One of the stagehands had gotten him the ice pack that now rode Tobin’s face like a hideous rubber growth.
But that wasn’t what was troubling Tobin. He’d been in plenty of brawls in his time. They only hurt for the first twenty-four hours; then they were just embarrassing. People got the wrong idea about you. Mistook you for a jerk. Gosh, who could ever think Tobin was a jerk?
No, what was troubling Tobin was the fact that he was thinking about Dunphy. Thinking fondly about Dunphy.
In his mind now he saw the two of them back in ’64, when they’d first met, as freshmen, at City College. They’d both been attending a showing of Peckinpah’s Ride the High Country, which some twinky professor who preferred foreign directors was saying good things about but in a twinky professor way. “It’s, um, a cut above Roy Rogers, but it’s a long way from Antonioni.”
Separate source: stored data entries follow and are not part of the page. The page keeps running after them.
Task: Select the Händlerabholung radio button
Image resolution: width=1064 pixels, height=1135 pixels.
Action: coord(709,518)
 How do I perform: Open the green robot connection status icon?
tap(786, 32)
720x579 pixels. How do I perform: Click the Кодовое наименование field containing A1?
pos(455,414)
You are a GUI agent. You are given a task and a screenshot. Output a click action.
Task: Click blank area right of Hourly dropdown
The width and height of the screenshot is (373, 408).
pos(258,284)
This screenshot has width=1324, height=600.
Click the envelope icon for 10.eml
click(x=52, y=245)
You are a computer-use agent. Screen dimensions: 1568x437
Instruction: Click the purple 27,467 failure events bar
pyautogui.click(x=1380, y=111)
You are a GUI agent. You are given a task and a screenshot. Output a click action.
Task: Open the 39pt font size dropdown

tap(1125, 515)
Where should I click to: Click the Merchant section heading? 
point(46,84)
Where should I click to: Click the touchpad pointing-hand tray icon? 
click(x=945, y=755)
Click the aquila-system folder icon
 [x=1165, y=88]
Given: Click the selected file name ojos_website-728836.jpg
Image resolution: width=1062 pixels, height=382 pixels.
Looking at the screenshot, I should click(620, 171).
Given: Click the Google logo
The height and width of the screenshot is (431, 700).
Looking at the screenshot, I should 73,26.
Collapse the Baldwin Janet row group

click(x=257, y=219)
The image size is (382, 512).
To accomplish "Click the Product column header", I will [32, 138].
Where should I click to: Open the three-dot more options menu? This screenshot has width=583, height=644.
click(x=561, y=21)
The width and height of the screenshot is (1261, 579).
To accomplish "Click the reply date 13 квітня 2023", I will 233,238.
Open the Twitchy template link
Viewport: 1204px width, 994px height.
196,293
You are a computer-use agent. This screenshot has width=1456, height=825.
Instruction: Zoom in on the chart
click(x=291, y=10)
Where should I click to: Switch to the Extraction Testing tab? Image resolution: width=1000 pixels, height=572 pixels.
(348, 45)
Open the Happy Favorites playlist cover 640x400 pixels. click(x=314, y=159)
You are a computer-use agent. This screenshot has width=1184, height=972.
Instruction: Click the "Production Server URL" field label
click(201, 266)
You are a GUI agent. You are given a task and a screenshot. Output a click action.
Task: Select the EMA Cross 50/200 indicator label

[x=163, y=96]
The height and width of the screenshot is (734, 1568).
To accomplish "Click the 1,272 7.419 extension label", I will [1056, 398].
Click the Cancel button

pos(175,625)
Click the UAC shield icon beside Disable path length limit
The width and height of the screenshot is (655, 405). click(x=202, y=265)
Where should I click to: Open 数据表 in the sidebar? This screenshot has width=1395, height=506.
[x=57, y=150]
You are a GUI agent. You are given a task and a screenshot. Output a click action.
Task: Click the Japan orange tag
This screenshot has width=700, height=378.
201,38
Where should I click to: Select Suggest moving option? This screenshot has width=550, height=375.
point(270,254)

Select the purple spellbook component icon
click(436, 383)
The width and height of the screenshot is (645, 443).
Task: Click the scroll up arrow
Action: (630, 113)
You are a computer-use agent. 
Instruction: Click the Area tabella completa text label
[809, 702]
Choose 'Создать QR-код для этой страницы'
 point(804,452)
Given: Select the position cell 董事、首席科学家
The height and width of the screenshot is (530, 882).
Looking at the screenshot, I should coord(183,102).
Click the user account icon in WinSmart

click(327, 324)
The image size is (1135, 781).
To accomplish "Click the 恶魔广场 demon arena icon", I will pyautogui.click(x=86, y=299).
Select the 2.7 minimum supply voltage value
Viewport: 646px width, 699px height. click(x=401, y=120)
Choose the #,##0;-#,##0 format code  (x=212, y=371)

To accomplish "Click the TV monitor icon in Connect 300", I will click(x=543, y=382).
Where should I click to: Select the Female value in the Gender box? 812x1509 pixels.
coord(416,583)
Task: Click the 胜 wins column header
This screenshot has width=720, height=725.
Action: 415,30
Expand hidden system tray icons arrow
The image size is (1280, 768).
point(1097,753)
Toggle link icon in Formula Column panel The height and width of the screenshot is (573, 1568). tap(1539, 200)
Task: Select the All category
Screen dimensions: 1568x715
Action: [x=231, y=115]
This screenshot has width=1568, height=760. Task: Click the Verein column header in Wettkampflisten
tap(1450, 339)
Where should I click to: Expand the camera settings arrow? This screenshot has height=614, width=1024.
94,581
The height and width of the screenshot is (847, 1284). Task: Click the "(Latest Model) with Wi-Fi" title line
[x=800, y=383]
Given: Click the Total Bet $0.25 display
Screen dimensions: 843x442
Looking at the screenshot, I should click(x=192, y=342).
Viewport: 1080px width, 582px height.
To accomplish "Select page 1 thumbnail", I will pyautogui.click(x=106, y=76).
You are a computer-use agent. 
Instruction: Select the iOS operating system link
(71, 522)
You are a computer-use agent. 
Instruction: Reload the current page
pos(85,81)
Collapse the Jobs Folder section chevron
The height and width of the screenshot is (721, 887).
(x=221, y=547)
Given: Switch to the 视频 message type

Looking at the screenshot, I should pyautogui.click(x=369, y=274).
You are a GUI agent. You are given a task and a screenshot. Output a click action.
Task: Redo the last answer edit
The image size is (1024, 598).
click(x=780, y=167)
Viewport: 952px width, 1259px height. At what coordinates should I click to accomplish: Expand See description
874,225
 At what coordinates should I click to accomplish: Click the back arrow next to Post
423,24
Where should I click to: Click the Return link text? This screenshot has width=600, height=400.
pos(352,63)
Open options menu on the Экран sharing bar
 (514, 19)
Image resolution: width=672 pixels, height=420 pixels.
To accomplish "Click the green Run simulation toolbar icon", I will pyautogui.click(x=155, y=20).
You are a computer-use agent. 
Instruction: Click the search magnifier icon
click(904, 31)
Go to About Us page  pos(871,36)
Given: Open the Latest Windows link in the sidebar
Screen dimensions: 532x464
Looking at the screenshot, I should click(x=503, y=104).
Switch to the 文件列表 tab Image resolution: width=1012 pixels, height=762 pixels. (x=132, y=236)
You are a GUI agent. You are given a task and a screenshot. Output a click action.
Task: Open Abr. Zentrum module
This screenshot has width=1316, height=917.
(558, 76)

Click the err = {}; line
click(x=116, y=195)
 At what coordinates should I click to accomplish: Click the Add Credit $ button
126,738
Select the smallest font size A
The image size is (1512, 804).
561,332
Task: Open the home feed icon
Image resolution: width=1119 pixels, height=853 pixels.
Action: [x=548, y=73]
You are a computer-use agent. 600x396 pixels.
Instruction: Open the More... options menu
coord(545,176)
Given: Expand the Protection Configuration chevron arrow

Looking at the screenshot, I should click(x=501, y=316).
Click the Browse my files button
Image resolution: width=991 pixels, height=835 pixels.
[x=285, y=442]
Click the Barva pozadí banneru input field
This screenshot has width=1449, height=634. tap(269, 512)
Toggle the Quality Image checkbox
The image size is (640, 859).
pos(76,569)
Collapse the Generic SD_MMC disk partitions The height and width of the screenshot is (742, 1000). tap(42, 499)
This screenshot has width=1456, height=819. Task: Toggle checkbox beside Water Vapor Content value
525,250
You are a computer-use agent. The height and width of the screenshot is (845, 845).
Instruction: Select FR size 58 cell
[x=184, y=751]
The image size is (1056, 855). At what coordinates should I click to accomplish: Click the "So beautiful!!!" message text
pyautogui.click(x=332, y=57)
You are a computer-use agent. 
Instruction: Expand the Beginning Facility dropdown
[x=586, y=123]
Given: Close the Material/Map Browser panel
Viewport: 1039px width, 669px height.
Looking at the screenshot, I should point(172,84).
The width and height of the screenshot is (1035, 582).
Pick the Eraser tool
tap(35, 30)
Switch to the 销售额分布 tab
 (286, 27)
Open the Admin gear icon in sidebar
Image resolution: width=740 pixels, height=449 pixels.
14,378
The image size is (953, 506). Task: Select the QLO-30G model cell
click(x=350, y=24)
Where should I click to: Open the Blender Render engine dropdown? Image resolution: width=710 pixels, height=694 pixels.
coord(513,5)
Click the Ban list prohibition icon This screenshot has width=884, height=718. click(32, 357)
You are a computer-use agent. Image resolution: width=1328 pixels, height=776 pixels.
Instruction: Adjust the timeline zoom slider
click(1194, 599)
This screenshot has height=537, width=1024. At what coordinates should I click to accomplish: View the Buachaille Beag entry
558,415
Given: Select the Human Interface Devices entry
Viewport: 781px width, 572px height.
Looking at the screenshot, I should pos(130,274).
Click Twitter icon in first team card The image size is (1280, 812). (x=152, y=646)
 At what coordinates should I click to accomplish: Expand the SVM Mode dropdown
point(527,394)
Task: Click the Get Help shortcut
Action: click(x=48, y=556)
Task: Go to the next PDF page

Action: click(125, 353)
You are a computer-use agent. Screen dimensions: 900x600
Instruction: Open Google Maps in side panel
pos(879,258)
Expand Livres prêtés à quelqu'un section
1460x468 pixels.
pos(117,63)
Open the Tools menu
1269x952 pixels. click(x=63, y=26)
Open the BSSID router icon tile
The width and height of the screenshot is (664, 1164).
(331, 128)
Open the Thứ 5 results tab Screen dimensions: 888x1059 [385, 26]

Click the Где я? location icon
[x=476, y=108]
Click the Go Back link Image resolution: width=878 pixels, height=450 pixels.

Antonioni! That moron couldn’t direct traffic, let alone good films!
So Tobin, even then a mild-mannered and laid-back type, verbally attacked the professor with the ferocity of an Inquisition cardinal stumbling on a den of sin.
And before he was through, this much taller and quieter-spoken kid he’d seen around the film department a lot jumped in and started verbally pummeling the twinky professor, too, though in a somewhat more respectable manner.
That was how they met and, man, had they been good friends, the best friends in the world, and how did you get from there to here — to wrestling around on the floor in front of a live audience while the videotape was rolling?
He was just about to get up and get himself a drink when the knock came.
He had been deep enough in his memories that the knock had a startling quality, almost the quality of a summons. He raised his head — the beating he’d taken working with his day-long hangover to give him a headache of bitter hunger — and looked at the door.
“Who is it?” he called.
No answer.
Or no verbal answer anyway. But there was a sound. A sound of something falling against the door.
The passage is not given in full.